You see, Lighthouse is nothing more than a collection of algorithms. Just because you get dinged on something doesn't mean it's an actual real-life problem. For example, my professional design site has a hero section on the main page with an animated HTML canvas in the background featuring a Star Wars-like text crawl. Lighthouse gave me a high score in cumulative layout shift for this, even though it has no impact on moving around user-interactive components.

Ok, so what then? What does SEO look like then? Well, allow me to phrase my answer in the simplest terms, terms even I can understand: Google is really, really, really smart! 🤓 Like Stephen Hawking smart. Google's search ranking algorithm is not some arcane black magic only accessible by the village shaman who has committed their soul to eternal damnation in order to master the dark arts of SEO. It's as simple as this: Google's goal is to rank search results quality in a way a human being would. In fact, my sister works for Google training the very algorithm that will one day put her out of work.

This is actually great news, not just for web developers, but for the entire Web. Search users get what they are looking for quicker and developers can focus more on creating relevant, enticing and beautiful content that people actually want to see instead of mastering arcane black magic.

So should you just ignore Lighthouse and not worry about it at all? Well, no, you should a little. I should have titled this article Stop Obsessing Over Your Google Lighthouse Score. You should fix the things you can easily fix, like image optimization, caching policy, etc. However, some of the things in the report, like, for example my animation triggering a high CLS score, may be things that either cannot be easily remedied or are things that would detract from the attractiveness or allure of the site. Always ask yourself, is this actually creating a usability problem?

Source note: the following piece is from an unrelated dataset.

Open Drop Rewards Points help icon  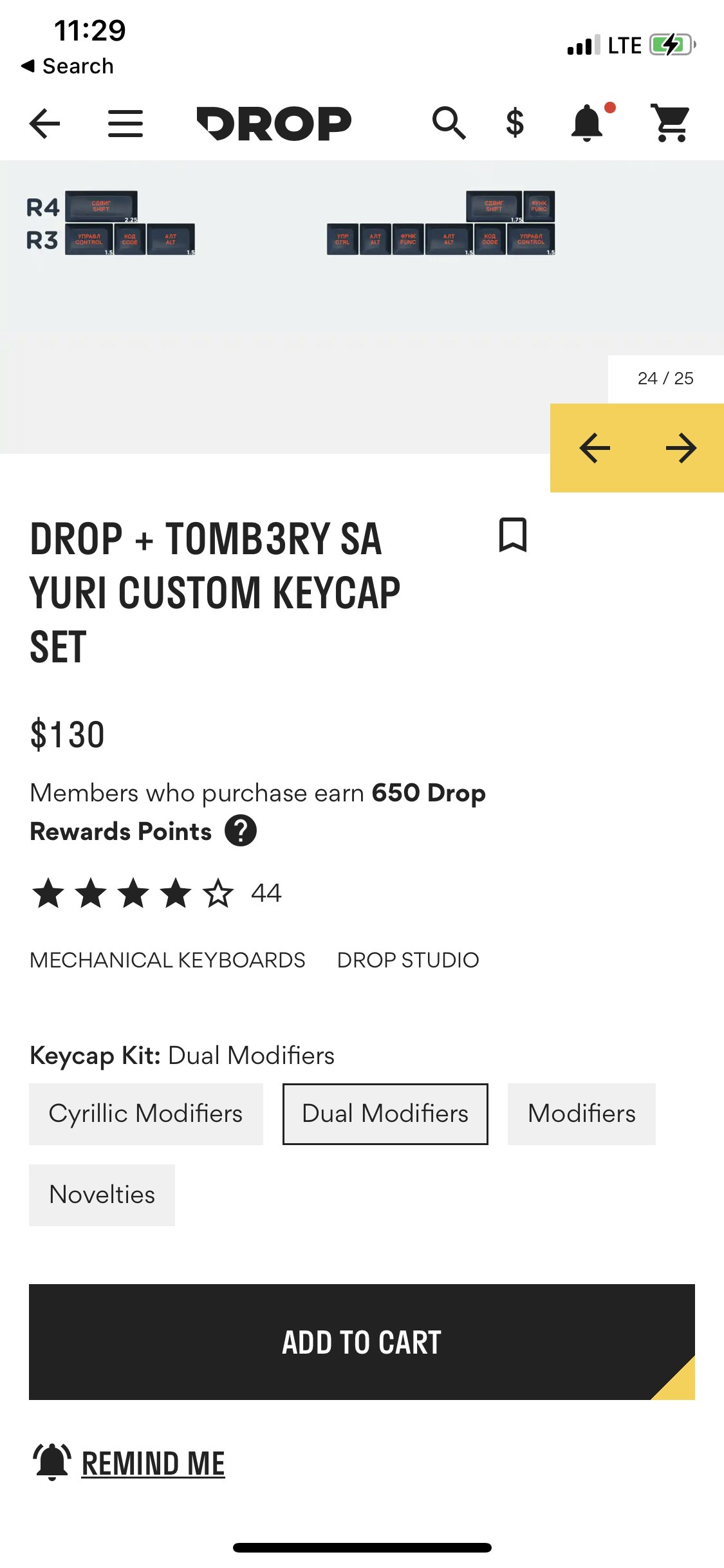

Don't believe me? Well, I'm not going to get my sister involved here, but check out this Reddit post originally posted in r/SEO about a year ago. The r/user complains about his/her difficulties in trying to increase their Lighthouse score and is answered by an actual Google search advocate, John Mueller.

Here is his response:

Still not convinced? Ok, try this. Do a Google search for some highly competitive search term, like "web developer" or "SEO company." Then scroll down past the ads and Google Places listing and click on the very first organic listing. Now copy the URL from the address bar and paste it into Lighthouse. I did this for several sites and came up with scores ranging from 8 to 85. In fact, I have yet to this day to find a production site in existence with a score anywhere near 100. In fact, some of the sites with slightly lower Lighthouse scores outranked those with higher scores.

So in conclusion, yes, worry about your Google Lighthouse score a little, but don't obsess over it. Fix the identified problems that a.) are actual problems, b.) are practical to fix, and c.) do not feel like a huge sacrifice. Instead, channel all of that focus into creating the best possible content you can. That's what's going to sell and that's what Google cares about.